(Exercise requirements):
Nothing but the lines from the one with "The image size is (640, 877)." down to the one with "Given: Open the cat photo MMS attachment" should be returned, exactly and with both ends included, from the material below.

(Data provided):
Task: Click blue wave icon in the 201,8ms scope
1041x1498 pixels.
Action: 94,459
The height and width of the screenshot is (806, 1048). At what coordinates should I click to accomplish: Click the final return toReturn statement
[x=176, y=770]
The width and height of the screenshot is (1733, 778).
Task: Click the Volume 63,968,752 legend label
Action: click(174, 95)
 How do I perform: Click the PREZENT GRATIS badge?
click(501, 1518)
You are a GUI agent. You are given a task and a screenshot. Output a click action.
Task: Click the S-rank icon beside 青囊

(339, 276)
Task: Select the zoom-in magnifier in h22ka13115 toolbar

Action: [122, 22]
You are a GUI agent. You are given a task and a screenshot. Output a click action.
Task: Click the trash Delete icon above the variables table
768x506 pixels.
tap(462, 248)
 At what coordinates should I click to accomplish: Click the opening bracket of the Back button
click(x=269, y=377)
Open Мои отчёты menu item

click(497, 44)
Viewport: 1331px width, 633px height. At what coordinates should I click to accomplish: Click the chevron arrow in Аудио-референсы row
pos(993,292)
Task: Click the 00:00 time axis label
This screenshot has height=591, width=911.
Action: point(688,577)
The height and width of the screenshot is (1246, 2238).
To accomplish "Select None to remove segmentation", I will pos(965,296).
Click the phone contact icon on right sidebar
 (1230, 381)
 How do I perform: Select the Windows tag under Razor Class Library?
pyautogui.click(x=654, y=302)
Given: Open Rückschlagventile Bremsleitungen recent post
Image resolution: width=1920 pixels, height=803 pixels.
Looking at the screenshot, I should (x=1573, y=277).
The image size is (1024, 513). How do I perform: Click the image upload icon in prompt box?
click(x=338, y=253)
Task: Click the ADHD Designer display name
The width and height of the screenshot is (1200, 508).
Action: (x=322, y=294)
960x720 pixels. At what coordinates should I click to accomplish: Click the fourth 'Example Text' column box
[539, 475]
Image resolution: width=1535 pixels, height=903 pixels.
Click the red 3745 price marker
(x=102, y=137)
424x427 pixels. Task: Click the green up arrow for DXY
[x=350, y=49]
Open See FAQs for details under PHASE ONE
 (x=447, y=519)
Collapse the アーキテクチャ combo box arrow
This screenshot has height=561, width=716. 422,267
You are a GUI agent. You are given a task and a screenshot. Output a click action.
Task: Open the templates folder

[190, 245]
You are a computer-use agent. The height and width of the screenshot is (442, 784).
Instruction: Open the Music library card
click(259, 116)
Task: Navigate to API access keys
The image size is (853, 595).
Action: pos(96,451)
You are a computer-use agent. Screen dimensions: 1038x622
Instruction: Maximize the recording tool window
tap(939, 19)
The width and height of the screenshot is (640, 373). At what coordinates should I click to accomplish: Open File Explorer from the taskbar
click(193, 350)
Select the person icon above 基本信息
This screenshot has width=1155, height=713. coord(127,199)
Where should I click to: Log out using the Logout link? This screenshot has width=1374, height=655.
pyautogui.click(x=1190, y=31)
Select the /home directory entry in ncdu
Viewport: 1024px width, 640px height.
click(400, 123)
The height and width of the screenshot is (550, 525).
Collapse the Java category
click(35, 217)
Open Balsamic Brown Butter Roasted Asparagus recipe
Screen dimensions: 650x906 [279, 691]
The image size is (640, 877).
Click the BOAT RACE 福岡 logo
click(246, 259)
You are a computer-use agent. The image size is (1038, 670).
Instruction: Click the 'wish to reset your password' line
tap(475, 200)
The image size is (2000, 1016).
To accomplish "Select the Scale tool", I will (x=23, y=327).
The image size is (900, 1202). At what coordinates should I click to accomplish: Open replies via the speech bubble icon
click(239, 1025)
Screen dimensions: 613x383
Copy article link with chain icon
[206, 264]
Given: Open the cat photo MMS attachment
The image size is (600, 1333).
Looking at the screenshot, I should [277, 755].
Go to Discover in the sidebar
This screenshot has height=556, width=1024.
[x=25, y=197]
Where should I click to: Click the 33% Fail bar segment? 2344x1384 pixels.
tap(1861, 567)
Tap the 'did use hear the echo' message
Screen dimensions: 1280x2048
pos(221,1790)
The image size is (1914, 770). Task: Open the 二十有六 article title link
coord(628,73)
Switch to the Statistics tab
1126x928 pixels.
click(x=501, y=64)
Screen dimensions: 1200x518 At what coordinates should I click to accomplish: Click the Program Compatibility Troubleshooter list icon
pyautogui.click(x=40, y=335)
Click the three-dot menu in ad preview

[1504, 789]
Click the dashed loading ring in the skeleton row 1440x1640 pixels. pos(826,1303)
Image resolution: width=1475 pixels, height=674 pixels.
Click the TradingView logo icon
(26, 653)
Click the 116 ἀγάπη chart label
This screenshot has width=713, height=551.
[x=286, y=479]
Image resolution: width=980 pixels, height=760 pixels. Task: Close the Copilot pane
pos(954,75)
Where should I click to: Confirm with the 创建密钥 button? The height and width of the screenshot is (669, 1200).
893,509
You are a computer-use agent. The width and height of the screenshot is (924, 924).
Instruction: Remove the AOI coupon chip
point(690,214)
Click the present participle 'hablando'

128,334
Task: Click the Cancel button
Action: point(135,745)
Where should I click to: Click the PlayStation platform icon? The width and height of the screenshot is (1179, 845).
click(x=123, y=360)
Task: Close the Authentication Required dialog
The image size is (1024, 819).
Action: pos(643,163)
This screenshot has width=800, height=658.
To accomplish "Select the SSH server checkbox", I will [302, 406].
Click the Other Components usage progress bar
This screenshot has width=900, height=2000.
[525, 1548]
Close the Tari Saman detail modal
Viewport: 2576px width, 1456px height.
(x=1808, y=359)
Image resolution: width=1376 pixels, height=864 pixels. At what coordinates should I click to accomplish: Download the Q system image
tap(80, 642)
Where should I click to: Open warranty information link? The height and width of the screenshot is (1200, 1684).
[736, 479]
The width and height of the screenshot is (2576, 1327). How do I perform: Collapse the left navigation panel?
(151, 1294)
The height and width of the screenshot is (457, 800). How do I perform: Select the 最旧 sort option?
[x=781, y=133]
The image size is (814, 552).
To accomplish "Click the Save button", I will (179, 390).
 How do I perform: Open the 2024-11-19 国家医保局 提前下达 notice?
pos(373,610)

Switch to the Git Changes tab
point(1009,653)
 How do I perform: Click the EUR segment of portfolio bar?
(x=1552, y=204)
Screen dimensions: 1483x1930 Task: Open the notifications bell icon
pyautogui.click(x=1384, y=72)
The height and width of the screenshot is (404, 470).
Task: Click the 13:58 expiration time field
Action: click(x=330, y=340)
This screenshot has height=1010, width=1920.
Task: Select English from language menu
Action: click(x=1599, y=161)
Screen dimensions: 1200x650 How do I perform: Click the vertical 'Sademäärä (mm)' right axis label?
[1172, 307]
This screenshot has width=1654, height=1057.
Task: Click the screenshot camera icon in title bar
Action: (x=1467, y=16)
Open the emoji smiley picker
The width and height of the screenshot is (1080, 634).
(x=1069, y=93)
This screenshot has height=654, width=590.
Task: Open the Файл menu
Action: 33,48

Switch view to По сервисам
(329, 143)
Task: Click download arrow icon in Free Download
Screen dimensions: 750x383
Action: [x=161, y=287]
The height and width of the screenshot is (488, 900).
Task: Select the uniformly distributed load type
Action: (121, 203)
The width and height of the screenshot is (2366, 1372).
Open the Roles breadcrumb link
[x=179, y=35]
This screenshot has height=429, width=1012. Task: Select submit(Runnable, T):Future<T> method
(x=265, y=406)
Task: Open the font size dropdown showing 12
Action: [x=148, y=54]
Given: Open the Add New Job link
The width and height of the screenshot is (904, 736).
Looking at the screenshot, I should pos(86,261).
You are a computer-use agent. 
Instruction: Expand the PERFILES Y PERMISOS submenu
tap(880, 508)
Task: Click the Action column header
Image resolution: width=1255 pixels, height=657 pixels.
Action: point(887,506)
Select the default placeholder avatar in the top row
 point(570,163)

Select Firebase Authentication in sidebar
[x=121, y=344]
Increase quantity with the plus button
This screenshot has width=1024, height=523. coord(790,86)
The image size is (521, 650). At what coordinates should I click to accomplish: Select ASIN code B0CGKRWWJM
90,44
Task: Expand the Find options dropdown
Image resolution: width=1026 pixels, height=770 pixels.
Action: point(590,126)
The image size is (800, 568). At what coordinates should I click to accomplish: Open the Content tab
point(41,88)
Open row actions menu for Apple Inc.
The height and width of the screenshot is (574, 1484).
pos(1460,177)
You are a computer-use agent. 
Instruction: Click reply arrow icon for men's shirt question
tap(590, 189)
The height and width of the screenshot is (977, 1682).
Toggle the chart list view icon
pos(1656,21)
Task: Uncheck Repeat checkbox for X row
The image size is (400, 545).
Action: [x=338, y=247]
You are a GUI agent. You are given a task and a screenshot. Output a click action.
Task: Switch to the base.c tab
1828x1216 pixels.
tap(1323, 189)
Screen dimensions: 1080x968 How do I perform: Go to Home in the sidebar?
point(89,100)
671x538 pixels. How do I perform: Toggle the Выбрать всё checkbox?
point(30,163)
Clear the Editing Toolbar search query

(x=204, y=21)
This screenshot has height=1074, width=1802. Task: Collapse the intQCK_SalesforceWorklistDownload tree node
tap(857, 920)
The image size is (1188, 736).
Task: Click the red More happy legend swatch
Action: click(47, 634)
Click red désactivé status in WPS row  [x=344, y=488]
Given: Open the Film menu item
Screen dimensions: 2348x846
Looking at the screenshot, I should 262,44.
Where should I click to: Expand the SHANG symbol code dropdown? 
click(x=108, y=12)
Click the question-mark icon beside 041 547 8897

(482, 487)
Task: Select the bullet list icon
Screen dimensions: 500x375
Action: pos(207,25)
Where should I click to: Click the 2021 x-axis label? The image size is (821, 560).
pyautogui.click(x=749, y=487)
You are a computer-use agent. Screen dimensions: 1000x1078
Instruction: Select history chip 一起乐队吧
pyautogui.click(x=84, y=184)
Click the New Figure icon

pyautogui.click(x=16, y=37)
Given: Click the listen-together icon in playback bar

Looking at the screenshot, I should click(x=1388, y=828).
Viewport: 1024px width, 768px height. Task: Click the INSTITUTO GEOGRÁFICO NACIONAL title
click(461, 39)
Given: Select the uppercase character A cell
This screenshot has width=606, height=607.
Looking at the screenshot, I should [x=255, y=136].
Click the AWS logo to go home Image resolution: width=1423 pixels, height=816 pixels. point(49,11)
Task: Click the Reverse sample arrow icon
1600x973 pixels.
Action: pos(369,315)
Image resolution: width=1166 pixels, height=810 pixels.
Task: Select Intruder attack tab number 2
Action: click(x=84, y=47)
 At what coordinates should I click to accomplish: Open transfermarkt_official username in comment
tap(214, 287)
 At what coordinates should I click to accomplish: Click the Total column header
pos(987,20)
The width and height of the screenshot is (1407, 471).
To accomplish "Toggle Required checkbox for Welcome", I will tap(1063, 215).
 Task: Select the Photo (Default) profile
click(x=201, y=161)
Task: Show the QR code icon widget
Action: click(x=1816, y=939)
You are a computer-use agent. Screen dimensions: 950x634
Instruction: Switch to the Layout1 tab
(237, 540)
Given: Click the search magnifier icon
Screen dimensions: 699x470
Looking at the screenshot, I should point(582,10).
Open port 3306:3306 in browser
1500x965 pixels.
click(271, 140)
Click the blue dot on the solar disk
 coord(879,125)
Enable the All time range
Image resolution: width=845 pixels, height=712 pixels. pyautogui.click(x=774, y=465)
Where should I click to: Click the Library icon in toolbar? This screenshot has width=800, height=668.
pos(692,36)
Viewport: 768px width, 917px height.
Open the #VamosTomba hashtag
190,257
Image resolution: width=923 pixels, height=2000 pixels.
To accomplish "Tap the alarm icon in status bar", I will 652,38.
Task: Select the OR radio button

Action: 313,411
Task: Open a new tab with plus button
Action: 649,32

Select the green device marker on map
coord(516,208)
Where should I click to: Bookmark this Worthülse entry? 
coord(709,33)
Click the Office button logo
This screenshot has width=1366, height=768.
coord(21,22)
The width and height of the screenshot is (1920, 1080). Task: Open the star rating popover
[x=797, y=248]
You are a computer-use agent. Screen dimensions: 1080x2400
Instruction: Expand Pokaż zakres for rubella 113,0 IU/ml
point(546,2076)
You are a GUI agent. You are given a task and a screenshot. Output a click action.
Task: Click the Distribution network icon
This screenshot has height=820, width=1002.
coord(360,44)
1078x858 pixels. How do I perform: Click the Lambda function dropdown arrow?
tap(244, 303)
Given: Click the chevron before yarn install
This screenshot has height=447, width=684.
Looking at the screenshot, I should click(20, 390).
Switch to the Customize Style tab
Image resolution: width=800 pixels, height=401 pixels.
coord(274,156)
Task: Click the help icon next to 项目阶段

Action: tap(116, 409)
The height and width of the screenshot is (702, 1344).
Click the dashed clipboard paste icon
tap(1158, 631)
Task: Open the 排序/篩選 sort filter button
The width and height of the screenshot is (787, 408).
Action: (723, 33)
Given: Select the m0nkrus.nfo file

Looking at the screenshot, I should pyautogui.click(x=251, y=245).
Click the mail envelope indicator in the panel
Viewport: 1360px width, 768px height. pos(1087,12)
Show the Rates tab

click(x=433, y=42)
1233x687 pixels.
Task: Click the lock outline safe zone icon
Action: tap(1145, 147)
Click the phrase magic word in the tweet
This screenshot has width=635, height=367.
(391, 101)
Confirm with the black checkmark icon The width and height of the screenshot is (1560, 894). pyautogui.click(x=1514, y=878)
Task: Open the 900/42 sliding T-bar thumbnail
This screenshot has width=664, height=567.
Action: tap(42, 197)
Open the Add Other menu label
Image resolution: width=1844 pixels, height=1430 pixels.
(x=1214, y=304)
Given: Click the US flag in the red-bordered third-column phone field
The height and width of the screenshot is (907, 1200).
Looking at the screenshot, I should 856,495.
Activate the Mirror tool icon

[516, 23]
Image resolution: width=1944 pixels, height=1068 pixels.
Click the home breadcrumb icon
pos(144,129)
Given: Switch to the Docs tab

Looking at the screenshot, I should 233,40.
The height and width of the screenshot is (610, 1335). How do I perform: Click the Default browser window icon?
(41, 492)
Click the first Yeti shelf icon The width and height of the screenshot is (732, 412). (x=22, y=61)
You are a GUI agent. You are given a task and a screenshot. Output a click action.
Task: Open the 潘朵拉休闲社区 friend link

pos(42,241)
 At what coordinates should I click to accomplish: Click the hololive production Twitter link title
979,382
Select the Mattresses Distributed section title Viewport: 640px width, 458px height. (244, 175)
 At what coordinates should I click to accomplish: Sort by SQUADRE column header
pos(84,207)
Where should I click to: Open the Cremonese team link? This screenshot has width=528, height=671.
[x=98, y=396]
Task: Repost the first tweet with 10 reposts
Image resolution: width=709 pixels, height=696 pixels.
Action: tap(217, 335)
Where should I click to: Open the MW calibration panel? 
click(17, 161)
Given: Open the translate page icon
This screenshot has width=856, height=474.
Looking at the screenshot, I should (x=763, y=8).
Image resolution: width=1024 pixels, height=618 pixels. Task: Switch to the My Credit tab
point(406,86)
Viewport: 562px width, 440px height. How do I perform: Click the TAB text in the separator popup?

(Exercise response):
The image size is (640, 877).
Click the BOAT RACE 福岡 logo
click(246, 259)
You are a computer-use agent. The image size is (1038, 670).
Instruction: Click the 'wish to reset your password' line
tap(475, 200)
The image size is (2000, 1016).
To accomplish "Select the Scale tool", I will (x=23, y=327).
The image size is (900, 1202). At what coordinates should I click to accomplish: Open replies via the speech bubble icon
click(239, 1025)
Screen dimensions: 613x383
Copy article link with chain icon
[206, 264]
Given: Open the cat photo MMS attachment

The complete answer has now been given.